[Records contained in a dataset]
* * *

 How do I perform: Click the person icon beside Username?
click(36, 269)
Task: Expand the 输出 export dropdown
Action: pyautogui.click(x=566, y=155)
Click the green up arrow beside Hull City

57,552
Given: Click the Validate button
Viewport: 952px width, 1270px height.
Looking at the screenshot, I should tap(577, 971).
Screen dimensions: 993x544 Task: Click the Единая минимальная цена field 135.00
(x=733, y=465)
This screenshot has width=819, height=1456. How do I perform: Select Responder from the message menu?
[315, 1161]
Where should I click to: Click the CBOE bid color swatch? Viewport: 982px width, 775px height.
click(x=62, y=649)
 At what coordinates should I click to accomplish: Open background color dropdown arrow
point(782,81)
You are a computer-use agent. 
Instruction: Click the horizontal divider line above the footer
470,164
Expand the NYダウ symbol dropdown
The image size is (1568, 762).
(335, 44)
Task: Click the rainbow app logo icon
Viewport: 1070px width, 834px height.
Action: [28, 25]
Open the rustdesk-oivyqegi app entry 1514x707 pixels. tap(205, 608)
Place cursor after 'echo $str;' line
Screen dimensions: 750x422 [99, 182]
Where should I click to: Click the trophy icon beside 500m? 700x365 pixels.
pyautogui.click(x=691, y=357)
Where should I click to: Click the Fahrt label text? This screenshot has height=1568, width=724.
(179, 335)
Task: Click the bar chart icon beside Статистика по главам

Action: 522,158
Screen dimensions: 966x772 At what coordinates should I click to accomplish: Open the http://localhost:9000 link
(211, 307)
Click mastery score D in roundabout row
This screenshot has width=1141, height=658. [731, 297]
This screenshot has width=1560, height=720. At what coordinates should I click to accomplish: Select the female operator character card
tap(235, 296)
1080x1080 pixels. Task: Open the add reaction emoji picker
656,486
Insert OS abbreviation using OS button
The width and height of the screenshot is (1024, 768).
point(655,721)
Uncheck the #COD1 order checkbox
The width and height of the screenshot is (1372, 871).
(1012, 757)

* * *

PROBLEM TO SOLVE:
Copy all records verbatim.

RESULT:
 How do I perform: Click the person icon beside Username?
click(36, 269)
Task: Expand the 输出 export dropdown
Action: pyautogui.click(x=566, y=155)
Click the green up arrow beside Hull City

57,552
Given: Click the Validate button
Viewport: 952px width, 1270px height.
Looking at the screenshot, I should tap(577, 971).
Screen dimensions: 993x544 Task: Click the Единая минимальная цена field 135.00
(x=733, y=465)
This screenshot has width=819, height=1456. How do I perform: Select Responder from the message menu?
[315, 1161]
Where should I click to: Click the CBOE bid color swatch? Viewport: 982px width, 775px height.
click(x=62, y=649)
 At what coordinates should I click to accomplish: Open background color dropdown arrow
point(782,81)
You are a computer-use agent. 
Instruction: Click the horizontal divider line above the footer
470,164
Expand the NYダウ symbol dropdown
The image size is (1568, 762).
(335, 44)
Task: Click the rainbow app logo icon
Viewport: 1070px width, 834px height.
Action: [28, 25]
Open the rustdesk-oivyqegi app entry 1514x707 pixels. tap(205, 608)
Place cursor after 'echo $str;' line
Screen dimensions: 750x422 [99, 182]
Where should I click to: Click the trophy icon beside 500m? 700x365 pixels.
pyautogui.click(x=691, y=357)
Where should I click to: Click the Fahrt label text? This screenshot has height=1568, width=724.
(179, 335)
Task: Click the bar chart icon beside Статистика по главам

Action: 522,158
Screen dimensions: 966x772 At what coordinates should I click to accomplish: Open the http://localhost:9000 link
(211, 307)
Click mastery score D in roundabout row
This screenshot has width=1141, height=658. [731, 297]
This screenshot has width=1560, height=720. At what coordinates should I click to accomplish: Select the female operator character card
tap(235, 296)
1080x1080 pixels. Task: Open the add reaction emoji picker
656,486
Insert OS abbreviation using OS button
The width and height of the screenshot is (1024, 768).
point(655,721)
Uncheck the #COD1 order checkbox
The width and height of the screenshot is (1372, 871).
(1012, 757)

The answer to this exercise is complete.